IC: Just to put into perspective, does AMD have enough FAE's* to support its customers?

(An FAE is a Field Application Engineer, whose duties may include assisting partners in system and product design.)

Forrest Norrod: That's interesting. What you might be hearing is that compared to the current situation with Naples, we probably have quadruple the requests for Rome. So the reality is there is so much interest in Rome, that we are turning away platforms ideas right now, and we have been turning away platforms for the last 6 months. But plotting it out in terms of the platforms that we are supporting, we’re going to see a doubling of platforms from Rome.

PCWatch: I saw that market research from Mercury shows that AMD has almost 2% of the market share in the server market. When do you expect to have double digit market share?

Forrest Norrod: We normally look at IDC rather than Mercury, because Mercury includes a whole bunch of add-on parts in there that go into embedded applications, which are don't think are representative of real server markets. So if you peel out IDC, or even Mercury on the standard parts, we're roughly 5%. I think on that basis, what we've said in the past is we think it's 4 to 6 quarters to get to 10%, from Q4 of last year. So call it Q4 to Q2 next year. 

Some Core Facts

PCWatch: With the upcoming Rome CPUs, are they compatible with the Naples platform?

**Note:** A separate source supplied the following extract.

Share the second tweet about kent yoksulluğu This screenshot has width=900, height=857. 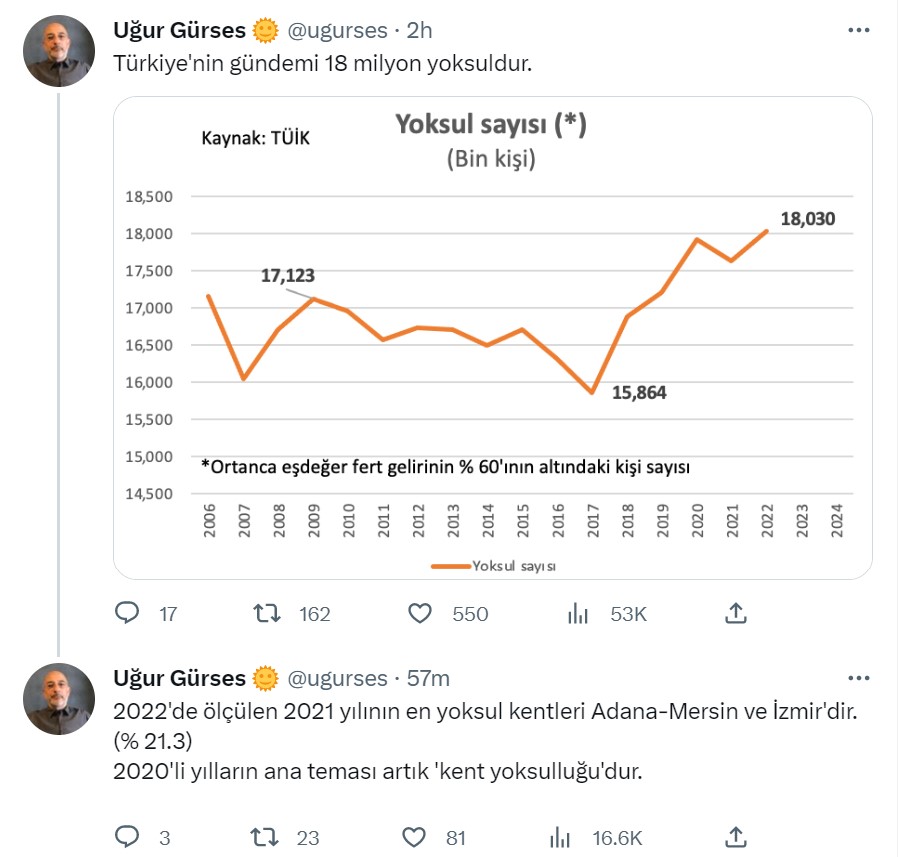tap(735, 837)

Forrest Norrod: That's right - you can take a Rome, and you can take your existing Naples platform, and you can drop Rome in the Naples platform with a new BIOS and it'll work. However you will only have PCIe Gen3 and you'll have DDR4-2666. If you upgrade the platform and re-do the design on the I/O channels, then you can use PCIe Gen4. So it's very similar to what we do on the client side as well. We aren’t stating the memory speed, but you do get more than DDR4-2666.

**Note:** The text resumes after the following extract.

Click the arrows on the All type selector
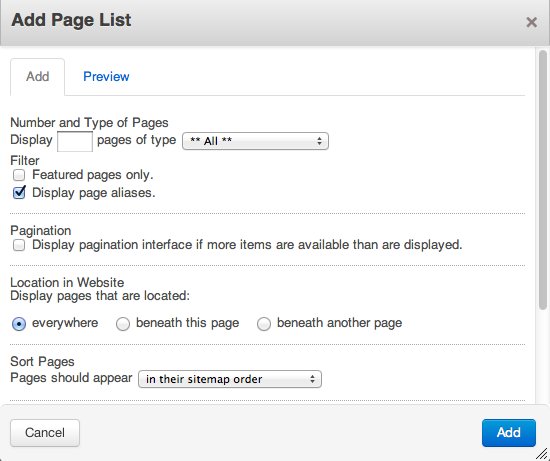This screenshot has width=550, height=461. point(319,141)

PCWatch: For the upcoming Rome platform, how about the amount of the memory? The Naples platform is up to 2TB per socket, but how about Rome? Will it be over double, and will you support the new ICs from Samsung (and Micron)?

Forrest Norrod: Rome will support more, both in memory speed and in memory capacity.

PCWatch: Support for DDR5?

Forrest Norrod: DDR5 is a different design. It will be on a different socket. We've already said Milan is a mid-2020 platform, and we've already said that's socket SP3, so DDR4 will still be used for Milan. 

Frontier and Semi-Custom Solutions

PCWatch: For the Frontier supercomputer, powered by AMD, is that using the Milan platform? With that processor, and with NVIDIA as a GPU*, Frontier, is a brand new system, but I can’t understand the current remarks on the CPU. Is it Zen 3?

Forrest Norrod: Frontier is not Milan. It’s a custom CPU.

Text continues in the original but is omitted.